You bring up a lot of points, and instead of going point-by-point, let me try and zoom out a little.
I have never heard that out-of-order designs are more efficient. Can you link to any evidence, not a back-of-the-envelope calculation (which is more complicated anyway, because we would have to talk about implementations using fast vs. slow transistor types among many other factors)?
ARM seems to agree (we can quibble about how ARM measures performance and what obvious and less obvious things they take into account), for example Peter Greenhalgh (the chief architect of the Cortex R4, A8, A5 and A53 as well as big.LITTLE)
answered some comments on Anandtech (including one of mine):
Originally Posted by wrkingclasshero
What is ARM's most power efficient processing core?
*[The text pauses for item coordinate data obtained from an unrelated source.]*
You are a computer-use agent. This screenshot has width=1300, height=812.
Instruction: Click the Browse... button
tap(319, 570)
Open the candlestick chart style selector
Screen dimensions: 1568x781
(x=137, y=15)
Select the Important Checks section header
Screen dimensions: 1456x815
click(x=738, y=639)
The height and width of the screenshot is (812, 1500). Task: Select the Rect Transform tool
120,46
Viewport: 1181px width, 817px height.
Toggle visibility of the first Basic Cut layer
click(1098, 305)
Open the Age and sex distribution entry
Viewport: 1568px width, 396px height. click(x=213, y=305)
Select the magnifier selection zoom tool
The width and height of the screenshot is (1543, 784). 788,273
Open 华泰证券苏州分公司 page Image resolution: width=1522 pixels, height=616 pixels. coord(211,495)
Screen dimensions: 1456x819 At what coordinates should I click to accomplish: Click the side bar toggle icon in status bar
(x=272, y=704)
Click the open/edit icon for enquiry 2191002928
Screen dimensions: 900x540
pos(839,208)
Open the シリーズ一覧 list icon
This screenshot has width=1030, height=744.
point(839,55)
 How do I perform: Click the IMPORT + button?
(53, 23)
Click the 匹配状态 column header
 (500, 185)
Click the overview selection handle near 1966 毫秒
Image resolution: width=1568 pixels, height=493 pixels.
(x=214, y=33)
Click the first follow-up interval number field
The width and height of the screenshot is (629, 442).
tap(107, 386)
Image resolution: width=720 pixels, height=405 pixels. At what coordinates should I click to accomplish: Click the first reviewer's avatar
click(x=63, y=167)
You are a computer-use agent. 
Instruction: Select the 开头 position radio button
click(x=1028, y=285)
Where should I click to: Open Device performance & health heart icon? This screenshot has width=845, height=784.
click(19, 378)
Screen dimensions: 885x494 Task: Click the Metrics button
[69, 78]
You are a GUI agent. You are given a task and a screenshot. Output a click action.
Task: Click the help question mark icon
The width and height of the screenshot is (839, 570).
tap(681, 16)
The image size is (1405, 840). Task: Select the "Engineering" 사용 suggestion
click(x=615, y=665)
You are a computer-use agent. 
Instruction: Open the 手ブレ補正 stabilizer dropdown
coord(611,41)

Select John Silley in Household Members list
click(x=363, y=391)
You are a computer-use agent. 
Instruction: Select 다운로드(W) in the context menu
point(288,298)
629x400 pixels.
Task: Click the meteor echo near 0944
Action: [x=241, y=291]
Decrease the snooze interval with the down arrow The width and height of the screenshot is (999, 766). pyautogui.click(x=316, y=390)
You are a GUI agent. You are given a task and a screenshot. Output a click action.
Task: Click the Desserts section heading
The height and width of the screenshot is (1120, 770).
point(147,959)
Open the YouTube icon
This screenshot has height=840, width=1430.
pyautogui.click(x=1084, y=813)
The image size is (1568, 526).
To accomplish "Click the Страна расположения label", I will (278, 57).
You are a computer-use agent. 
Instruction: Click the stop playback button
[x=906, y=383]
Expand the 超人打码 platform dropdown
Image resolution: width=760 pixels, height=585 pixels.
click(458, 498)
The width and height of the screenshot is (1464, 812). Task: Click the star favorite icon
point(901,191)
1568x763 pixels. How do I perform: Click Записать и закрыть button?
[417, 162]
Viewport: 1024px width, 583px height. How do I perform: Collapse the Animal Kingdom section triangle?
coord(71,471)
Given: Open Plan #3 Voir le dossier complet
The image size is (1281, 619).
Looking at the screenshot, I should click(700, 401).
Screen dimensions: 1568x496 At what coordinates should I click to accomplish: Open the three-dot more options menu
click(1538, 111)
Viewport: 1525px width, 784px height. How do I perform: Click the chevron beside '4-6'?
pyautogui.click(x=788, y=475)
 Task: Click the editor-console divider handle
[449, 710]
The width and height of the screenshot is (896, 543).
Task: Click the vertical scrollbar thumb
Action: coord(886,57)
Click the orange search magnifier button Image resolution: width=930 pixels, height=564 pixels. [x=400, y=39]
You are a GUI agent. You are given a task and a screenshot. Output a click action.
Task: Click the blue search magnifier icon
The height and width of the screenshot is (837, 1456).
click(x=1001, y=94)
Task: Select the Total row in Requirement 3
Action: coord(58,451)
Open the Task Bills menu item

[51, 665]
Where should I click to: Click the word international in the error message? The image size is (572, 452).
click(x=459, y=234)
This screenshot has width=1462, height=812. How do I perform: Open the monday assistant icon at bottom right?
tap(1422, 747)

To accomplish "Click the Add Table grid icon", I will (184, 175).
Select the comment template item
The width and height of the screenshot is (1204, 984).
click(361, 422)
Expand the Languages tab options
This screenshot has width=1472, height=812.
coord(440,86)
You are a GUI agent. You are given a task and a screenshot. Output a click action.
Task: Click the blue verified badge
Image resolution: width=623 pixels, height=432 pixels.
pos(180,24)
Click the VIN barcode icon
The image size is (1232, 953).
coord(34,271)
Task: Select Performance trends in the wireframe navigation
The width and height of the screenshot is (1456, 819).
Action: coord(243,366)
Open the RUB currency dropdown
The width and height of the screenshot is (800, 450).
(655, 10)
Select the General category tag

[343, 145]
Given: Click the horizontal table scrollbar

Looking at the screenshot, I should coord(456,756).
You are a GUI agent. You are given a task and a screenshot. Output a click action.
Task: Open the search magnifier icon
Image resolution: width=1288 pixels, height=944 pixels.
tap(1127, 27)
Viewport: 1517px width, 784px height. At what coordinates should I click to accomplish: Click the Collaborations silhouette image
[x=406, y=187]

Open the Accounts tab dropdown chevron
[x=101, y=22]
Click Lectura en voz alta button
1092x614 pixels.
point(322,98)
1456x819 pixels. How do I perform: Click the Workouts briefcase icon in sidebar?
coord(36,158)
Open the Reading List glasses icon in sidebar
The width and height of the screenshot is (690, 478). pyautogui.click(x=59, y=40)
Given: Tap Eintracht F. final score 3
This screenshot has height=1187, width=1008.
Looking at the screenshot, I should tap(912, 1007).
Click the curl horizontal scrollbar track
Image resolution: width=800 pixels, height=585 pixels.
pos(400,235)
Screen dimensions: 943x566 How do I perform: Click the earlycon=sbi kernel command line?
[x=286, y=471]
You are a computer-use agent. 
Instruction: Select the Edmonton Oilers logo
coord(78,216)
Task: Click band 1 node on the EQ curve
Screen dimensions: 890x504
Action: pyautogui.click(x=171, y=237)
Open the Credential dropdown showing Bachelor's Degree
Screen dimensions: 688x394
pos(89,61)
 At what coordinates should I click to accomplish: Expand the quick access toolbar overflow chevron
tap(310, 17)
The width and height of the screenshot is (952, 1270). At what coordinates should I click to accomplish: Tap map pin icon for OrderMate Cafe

I don't mean using the least power, I mean work per watt. [...]
Originally Posted by Peter Greenhalgh
In the traditional applications class, Cortex-A5, Cortex-A7 and Cortex-A53 have very similar energy efficiency. Once a micro-architecture moves to Out-of-Order and increases the ILP/MLP speculation window and frequency there is a trade-off of power against performance which reduces energy efficiency. There’s no real way around this as higher performance requires more speculative transistors. This is why we believe in big.LITTLE as we have simple (relatively) in-order processors that minimise wasted energy through speculation and higher-performance out-of-order cores which push single-thread performance.
Across the entire portfolio of ARM processors a good case could be made for Cortex-M0+ being the more energy efficient processor depending on the workload and the power in the system around the Cortex-M0+ processor.
There are more details in point 5 of this Q&A on ARM's website
. Of course, you could now say that this guy didn't just drink the kool aid, he thought of the recipe before he drank it!
But I think it explicitly supports my claim.
Originally Posted by P
It isn't a contest because they're running on different tracks. More efficient would mean that a dotted line (in-order core) would be higher up than a solid line (OoOE cores) at the same X coordinate, and doesn't happen very often, because they don't exist at the same performance level.
No, the curve need not be higher for the little core here. The graph I have finally found makes that more explicit:
It shows that near the cross over point, the efficiency of the big and the LITTLE core are comparable, although I think I have seen actual measurements where the big core even had a very slight edge. But the other point is that the line of the big processor does not extend down to the very low frequencies nor does the LITTLE core reach the very high performance region. Put succinctly, because you have a narrower optimization window for each of the cores, i. e. you can optimize the big core for high frequencies (in terms of pipeline length, transistor types, etc. etc.) and the LITTLE core for energy efficiency, you get a SoC that is more energy efficient than if you used just one core to span the whole gamut.
Now you could ask yourself whether you could do a big.BIG core SoC (just like the 2 x 4 x Cortex A53 SoCs that were around for a while with 4 energy efficient A53s and 4 higher clocked A53s) and get something that is more efficient? One counterargument here would be die area, it'd be quite wasteful, but strictly speaking that wasn't my claim. (Even though it is certainly a consideration in SoC design even if money is no object.)
Originally Posted by P
Not because of their design, because of their clockspeed and voltage target. If you need performance X and you have an in-order and an OoOE core that can both deliver performance X, the most efficient way to do it is to use the OoOE core and clock it down to the same performance. That will use less power than the in-order core, unless you have to clock it so low that you're past the peak efficiency.
Oh, yes, design has something to do with it: you tend to need to lengthen pipelines if you want designs to hit high frequencies, which makes bubbles more costly. This is the problem that OoO solves: keep the pipeline (“more”) filled.
Originally Posted by P
But how does the scheduler know that? Are the threads marked, somehow? If they are, that just further reinforces my point that the in-order cores aren't cut out for general purpose computing.
I don't really know how the schedulers figure this stuff out, but here is the relevant info straight from the horse's mouth
Originally Posted by ARM
In big.LITTLE Global Task Scheduling, the same mechanism is in operation, but the OS keeps track of the load history of each thread and uses that history plus real-time performance sampling to balance threads appropriately among big and LITTLE cores.
Apple did something similar when it explained where some of its iOS 12 performance benefits come from. Among other things, the OS would ramp up CPU frequencies much more aggressively and ramp them down more quickly.